Copy out each of the items below exactly as it stands, line for line.
<<<<
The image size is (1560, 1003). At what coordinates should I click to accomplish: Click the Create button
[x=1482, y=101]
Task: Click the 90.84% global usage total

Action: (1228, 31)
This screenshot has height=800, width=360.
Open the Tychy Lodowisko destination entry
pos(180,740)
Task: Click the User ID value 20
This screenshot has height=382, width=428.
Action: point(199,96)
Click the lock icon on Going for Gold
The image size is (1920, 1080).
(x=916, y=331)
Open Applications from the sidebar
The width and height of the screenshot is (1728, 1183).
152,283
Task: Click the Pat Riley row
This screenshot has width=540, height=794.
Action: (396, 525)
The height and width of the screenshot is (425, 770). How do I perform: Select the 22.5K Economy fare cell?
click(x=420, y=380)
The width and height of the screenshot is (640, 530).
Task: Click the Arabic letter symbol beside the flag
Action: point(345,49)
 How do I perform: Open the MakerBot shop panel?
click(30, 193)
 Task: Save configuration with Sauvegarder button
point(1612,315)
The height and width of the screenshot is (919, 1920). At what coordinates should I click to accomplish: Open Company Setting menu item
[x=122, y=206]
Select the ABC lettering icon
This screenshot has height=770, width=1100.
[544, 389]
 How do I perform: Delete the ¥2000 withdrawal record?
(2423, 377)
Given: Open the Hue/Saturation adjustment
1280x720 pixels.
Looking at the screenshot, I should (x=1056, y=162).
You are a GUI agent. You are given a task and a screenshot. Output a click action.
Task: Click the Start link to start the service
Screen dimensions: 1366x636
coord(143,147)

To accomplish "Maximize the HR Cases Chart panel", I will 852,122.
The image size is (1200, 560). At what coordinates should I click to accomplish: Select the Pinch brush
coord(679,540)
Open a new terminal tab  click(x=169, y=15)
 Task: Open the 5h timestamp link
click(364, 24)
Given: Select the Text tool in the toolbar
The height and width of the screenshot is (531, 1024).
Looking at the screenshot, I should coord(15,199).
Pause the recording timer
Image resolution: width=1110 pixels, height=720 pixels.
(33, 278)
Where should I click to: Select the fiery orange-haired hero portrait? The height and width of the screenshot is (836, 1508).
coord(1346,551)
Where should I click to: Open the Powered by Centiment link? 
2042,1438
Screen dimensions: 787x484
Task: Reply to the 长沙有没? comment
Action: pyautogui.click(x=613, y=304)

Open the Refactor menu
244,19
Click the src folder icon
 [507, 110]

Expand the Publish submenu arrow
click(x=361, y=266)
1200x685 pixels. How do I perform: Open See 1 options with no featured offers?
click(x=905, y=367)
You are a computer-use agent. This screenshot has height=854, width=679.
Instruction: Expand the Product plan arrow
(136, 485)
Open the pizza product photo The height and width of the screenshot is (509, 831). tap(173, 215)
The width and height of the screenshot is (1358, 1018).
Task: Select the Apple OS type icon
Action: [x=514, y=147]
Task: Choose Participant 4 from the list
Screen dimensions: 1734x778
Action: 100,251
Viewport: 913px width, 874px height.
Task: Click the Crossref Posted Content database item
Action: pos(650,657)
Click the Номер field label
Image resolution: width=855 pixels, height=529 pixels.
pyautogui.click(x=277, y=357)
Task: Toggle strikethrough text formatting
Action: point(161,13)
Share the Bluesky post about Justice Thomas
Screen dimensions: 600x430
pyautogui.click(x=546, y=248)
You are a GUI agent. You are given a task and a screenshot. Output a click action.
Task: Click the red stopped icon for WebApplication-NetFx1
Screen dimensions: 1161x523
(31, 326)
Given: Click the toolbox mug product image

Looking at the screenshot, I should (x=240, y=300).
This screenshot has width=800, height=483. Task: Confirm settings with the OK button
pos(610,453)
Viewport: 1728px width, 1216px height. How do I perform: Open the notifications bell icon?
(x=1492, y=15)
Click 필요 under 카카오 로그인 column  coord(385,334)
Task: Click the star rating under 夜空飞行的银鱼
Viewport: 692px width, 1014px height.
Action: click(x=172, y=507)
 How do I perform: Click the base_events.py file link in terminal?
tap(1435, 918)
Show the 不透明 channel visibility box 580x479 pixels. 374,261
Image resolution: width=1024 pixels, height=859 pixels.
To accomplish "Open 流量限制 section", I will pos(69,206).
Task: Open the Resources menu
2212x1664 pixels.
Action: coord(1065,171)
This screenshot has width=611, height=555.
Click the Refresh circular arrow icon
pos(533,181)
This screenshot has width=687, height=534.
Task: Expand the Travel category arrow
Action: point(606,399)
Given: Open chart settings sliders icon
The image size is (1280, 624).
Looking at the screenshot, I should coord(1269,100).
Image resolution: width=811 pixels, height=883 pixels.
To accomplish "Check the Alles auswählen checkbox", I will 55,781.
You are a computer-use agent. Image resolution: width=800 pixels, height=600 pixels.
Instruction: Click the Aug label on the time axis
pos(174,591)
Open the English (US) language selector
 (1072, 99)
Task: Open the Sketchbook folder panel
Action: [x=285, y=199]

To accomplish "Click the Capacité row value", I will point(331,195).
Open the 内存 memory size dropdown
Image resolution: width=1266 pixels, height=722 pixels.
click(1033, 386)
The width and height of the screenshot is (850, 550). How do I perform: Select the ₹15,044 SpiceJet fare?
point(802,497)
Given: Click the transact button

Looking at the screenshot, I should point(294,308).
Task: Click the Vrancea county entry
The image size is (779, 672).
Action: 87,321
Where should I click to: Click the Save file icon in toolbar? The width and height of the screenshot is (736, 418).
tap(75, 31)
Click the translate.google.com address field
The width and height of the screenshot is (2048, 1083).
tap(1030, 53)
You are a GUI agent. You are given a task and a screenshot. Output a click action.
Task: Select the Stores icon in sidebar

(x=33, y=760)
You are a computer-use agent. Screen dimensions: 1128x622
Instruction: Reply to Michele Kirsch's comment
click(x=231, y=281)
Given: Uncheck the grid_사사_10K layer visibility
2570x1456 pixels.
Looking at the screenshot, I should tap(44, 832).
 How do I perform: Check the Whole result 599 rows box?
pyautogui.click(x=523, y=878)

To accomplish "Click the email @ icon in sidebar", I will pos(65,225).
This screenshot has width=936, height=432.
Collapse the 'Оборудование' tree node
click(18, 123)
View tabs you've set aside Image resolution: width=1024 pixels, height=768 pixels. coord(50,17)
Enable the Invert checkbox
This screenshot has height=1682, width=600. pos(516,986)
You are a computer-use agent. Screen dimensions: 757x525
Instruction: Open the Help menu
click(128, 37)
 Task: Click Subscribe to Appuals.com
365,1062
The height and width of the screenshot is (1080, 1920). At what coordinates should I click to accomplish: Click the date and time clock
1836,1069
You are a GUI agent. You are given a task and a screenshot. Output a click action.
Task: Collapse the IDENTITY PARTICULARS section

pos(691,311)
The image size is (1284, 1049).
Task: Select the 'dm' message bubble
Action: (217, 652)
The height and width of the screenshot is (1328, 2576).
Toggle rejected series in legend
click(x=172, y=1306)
>>>>
**COMPLETED TASK:**
The image size is (1560, 1003). At what coordinates should I click to accomplish: Click the Create button
[x=1482, y=101]
Task: Click the 90.84% global usage total

Action: (1228, 31)
This screenshot has height=800, width=360.
Open the Tychy Lodowisko destination entry
pos(180,740)
Task: Click the User ID value 20
This screenshot has height=382, width=428.
Action: point(199,96)
Click the lock icon on Going for Gold
The image size is (1920, 1080).
(x=916, y=331)
Open Applications from the sidebar
The width and height of the screenshot is (1728, 1183).
152,283
Task: Click the Pat Riley row
This screenshot has width=540, height=794.
Action: (396, 525)
The height and width of the screenshot is (425, 770). How do I perform: Select the 22.5K Economy fare cell?
click(x=420, y=380)
The width and height of the screenshot is (640, 530).
Task: Click the Arabic letter symbol beside the flag
Action: point(345,49)
 How do I perform: Open the MakerBot shop panel?
click(30, 193)
 Task: Save configuration with Sauvegarder button
point(1612,315)
The height and width of the screenshot is (919, 1920). At what coordinates should I click to accomplish: Open Company Setting menu item
[x=122, y=206]
Select the ABC lettering icon
This screenshot has height=770, width=1100.
[544, 389]
 How do I perform: Delete the ¥2000 withdrawal record?
(2423, 377)
Given: Open the Hue/Saturation adjustment
1280x720 pixels.
Looking at the screenshot, I should (x=1056, y=162).
You are a GUI agent. You are given a task and a screenshot. Output a click action.
Task: Click the Start link to start the service
Screen dimensions: 1366x636
coord(143,147)

To accomplish "Maximize the HR Cases Chart panel", I will 852,122.
The image size is (1200, 560). At what coordinates should I click to accomplish: Select the Pinch brush
coord(679,540)
Open a new terminal tab  click(x=169, y=15)
 Task: Open the 5h timestamp link
click(364, 24)
Given: Select the Text tool in the toolbar
The height and width of the screenshot is (531, 1024).
Looking at the screenshot, I should coord(15,199).
Pause the recording timer
Image resolution: width=1110 pixels, height=720 pixels.
(33, 278)
Where should I click to: Select the fiery orange-haired hero portrait? The height and width of the screenshot is (836, 1508).
coord(1346,551)
Where should I click to: Open the Powered by Centiment link? 
2042,1438
Screen dimensions: 787x484
Task: Reply to the 长沙有没? comment
Action: pyautogui.click(x=613, y=304)

Open the Refactor menu
244,19
Click the src folder icon
 [507, 110]

Expand the Publish submenu arrow
click(x=361, y=266)
1200x685 pixels. How do I perform: Open See 1 options with no featured offers?
click(x=905, y=367)
You are a computer-use agent. This screenshot has height=854, width=679.
Instruction: Expand the Product plan arrow
(136, 485)
Open the pizza product photo The height and width of the screenshot is (509, 831). tap(173, 215)
The width and height of the screenshot is (1358, 1018).
Task: Select the Apple OS type icon
Action: [x=514, y=147]
Task: Choose Participant 4 from the list
Screen dimensions: 1734x778
Action: 100,251
Viewport: 913px width, 874px height.
Task: Click the Crossref Posted Content database item
Action: pos(650,657)
Click the Номер field label
Image resolution: width=855 pixels, height=529 pixels.
pyautogui.click(x=277, y=357)
Task: Toggle strikethrough text formatting
Action: point(161,13)
Share the Bluesky post about Justice Thomas
Screen dimensions: 600x430
pyautogui.click(x=546, y=248)
You are a GUI agent. You are given a task and a screenshot. Output a click action.
Task: Click the red stopped icon for WebApplication-NetFx1
Screen dimensions: 1161x523
(31, 326)
Given: Click the toolbox mug product image

Looking at the screenshot, I should (x=240, y=300).
This screenshot has width=800, height=483. Task: Confirm settings with the OK button
pos(610,453)
Viewport: 1728px width, 1216px height. How do I perform: Open the notifications bell icon?
(x=1492, y=15)
Click 필요 under 카카오 로그인 column  coord(385,334)
Task: Click the star rating under 夜空飞行的银鱼
Viewport: 692px width, 1014px height.
Action: click(x=172, y=507)
 How do I perform: Click the base_events.py file link in terminal?
tap(1435, 918)
Show the 不透明 channel visibility box 580x479 pixels. 374,261
Image resolution: width=1024 pixels, height=859 pixels.
To accomplish "Open 流量限制 section", I will pos(69,206).
Task: Open the Resources menu
2212x1664 pixels.
Action: coord(1065,171)
This screenshot has width=611, height=555.
Click the Refresh circular arrow icon
pos(533,181)
This screenshot has width=687, height=534.
Task: Expand the Travel category arrow
Action: point(606,399)
Given: Open chart settings sliders icon
The image size is (1280, 624).
Looking at the screenshot, I should coord(1269,100).
Image resolution: width=811 pixels, height=883 pixels.
To accomplish "Check the Alles auswählen checkbox", I will 55,781.
You are a computer-use agent. Image resolution: width=800 pixels, height=600 pixels.
Instruction: Click the Aug label on the time axis
pos(174,591)
Open the English (US) language selector
 (1072, 99)
Task: Open the Sketchbook folder panel
Action: [x=285, y=199]

To accomplish "Click the Capacité row value", I will point(331,195).
Open the 内存 memory size dropdown
Image resolution: width=1266 pixels, height=722 pixels.
click(1033, 386)
The width and height of the screenshot is (850, 550). How do I perform: Select the ₹15,044 SpiceJet fare?
point(802,497)
Given: Click the transact button

Looking at the screenshot, I should point(294,308).
Task: Click the Vrancea county entry
The image size is (779, 672).
Action: 87,321
Where should I click to: Click the Save file icon in toolbar? The width and height of the screenshot is (736, 418).
tap(75, 31)
Click the translate.google.com address field
The width and height of the screenshot is (2048, 1083).
tap(1030, 53)
You are a GUI agent. You are given a task and a screenshot. Output a click action.
Task: Select the Stores icon in sidebar

(x=33, y=760)
You are a computer-use agent. Screen dimensions: 1128x622
Instruction: Reply to Michele Kirsch's comment
click(x=231, y=281)
Given: Uncheck the grid_사사_10K layer visibility
2570x1456 pixels.
Looking at the screenshot, I should tap(44, 832).
 How do I perform: Check the Whole result 599 rows box?
pyautogui.click(x=523, y=878)

To accomplish "Click the email @ icon in sidebar", I will pos(65,225).
This screenshot has width=936, height=432.
Collapse the 'Оборудование' tree node
click(18, 123)
View tabs you've set aside Image resolution: width=1024 pixels, height=768 pixels. coord(50,17)
Enable the Invert checkbox
This screenshot has height=1682, width=600. pos(516,986)
You are a computer-use agent. Screen dimensions: 757x525
Instruction: Open the Help menu
click(128, 37)
 Task: Click Subscribe to Appuals.com
365,1062
The height and width of the screenshot is (1080, 1920). At what coordinates should I click to accomplish: Click the date and time clock
1836,1069
You are a GUI agent. You are given a task and a screenshot. Output a click action.
Task: Collapse the IDENTITY PARTICULARS section

pos(691,311)
The image size is (1284, 1049).
Task: Select the 'dm' message bubble
Action: (217, 652)
The height and width of the screenshot is (1328, 2576).
Toggle rejected series in legend
click(x=172, y=1306)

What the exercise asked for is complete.